Being good to the environment also means making sure your fireplace habits are safe and will not
pose a danger to your home or your neighborhood.
- Clear the area around the fireplace and chimney. Debris too close to the fireplace could cause a fire. Check the flue for obstructions like birds’ nests, and trim any overhanging branches or large trees near the chimney.
- Always use a fireplace screen.
- Never overload the fireplace with too many logs. Don’t use the fireplace as an incinerator, and never burn garbage, Christmas trees, or piles of paper.
- Keep a fire extinguisher on hand and place smoke detectors throughout the house. Test the smoke detectors and batteries regularly. See that the extinguisher is in good working order and that all family members know how to operate it.

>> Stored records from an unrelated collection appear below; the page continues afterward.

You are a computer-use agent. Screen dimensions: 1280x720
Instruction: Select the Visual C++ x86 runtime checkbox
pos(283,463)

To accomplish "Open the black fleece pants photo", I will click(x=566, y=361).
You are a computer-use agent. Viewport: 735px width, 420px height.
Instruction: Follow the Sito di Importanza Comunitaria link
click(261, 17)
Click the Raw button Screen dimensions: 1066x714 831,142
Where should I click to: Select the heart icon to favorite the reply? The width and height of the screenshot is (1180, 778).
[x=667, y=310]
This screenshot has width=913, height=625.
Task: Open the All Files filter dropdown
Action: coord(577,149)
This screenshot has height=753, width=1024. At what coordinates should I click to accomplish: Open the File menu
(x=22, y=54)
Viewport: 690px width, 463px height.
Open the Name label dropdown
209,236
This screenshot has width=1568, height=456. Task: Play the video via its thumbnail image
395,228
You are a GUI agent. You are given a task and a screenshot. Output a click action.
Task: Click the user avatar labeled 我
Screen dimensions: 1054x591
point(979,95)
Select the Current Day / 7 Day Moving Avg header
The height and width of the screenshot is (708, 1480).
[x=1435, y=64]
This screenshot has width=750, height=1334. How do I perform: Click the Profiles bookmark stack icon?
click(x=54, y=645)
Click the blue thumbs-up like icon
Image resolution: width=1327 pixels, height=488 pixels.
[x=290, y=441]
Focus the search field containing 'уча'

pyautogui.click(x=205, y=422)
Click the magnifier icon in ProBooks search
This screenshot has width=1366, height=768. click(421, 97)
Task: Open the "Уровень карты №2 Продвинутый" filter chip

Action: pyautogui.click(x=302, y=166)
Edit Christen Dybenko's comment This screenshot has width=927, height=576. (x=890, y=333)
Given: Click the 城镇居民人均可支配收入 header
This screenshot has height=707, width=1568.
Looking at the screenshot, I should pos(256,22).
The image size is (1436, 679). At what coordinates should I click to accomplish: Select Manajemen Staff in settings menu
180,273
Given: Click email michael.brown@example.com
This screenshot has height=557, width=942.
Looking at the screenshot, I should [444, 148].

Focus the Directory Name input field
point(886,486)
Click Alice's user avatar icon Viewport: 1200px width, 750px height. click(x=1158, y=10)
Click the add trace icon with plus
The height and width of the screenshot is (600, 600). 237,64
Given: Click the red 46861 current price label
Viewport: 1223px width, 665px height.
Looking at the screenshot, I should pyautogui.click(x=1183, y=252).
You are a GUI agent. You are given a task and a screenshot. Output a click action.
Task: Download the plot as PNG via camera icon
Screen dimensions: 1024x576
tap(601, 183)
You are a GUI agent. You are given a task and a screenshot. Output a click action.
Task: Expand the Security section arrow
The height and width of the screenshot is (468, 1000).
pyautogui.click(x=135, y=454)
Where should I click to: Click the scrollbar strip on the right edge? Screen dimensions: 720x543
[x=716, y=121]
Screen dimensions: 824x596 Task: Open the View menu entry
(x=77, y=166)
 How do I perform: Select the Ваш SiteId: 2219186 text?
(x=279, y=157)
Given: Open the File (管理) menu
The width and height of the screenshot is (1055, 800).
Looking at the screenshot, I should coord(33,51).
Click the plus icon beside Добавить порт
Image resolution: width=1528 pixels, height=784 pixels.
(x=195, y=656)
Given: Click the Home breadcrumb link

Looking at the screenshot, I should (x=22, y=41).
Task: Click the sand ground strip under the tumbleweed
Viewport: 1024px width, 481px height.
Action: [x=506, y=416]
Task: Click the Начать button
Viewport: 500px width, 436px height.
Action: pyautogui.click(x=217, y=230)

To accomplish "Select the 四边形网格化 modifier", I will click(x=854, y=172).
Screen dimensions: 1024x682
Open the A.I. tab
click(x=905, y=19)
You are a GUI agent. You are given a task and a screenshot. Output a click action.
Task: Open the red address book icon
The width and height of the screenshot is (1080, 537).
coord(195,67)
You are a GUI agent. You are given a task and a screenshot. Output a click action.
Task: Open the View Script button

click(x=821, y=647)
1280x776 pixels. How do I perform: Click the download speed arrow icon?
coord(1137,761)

- When building a fire, place logs at the rear of the fireplace, preferably on a grate.
- Never leave fire unattended. Be sure the fire is extinguished before you go to bed.
- Keep wood stacked, covered, and out-of-doors, away from the house and off the ground. Bring in only as much as you need for one evening to prevent insects that may be in the wood from entering your home. Manufactured fire logs are packaged to eliminate insects and mess.
- Have your fireplace inspected annually and cleaned when necessary by a chimney sweep certified by the Chimney Safety Institute. A dirty fireplace can cause chimney fires and inhibit proper venting of smoke up the flue.
NO MATTER WHERE YOU ARE, KNOW WHERE THE FIRE EXTINGUISHERS ARE AND HOW TO USE THEM CORRECTLY SO THAT YOU WILL BE ABLE TO ACT QUICKLY.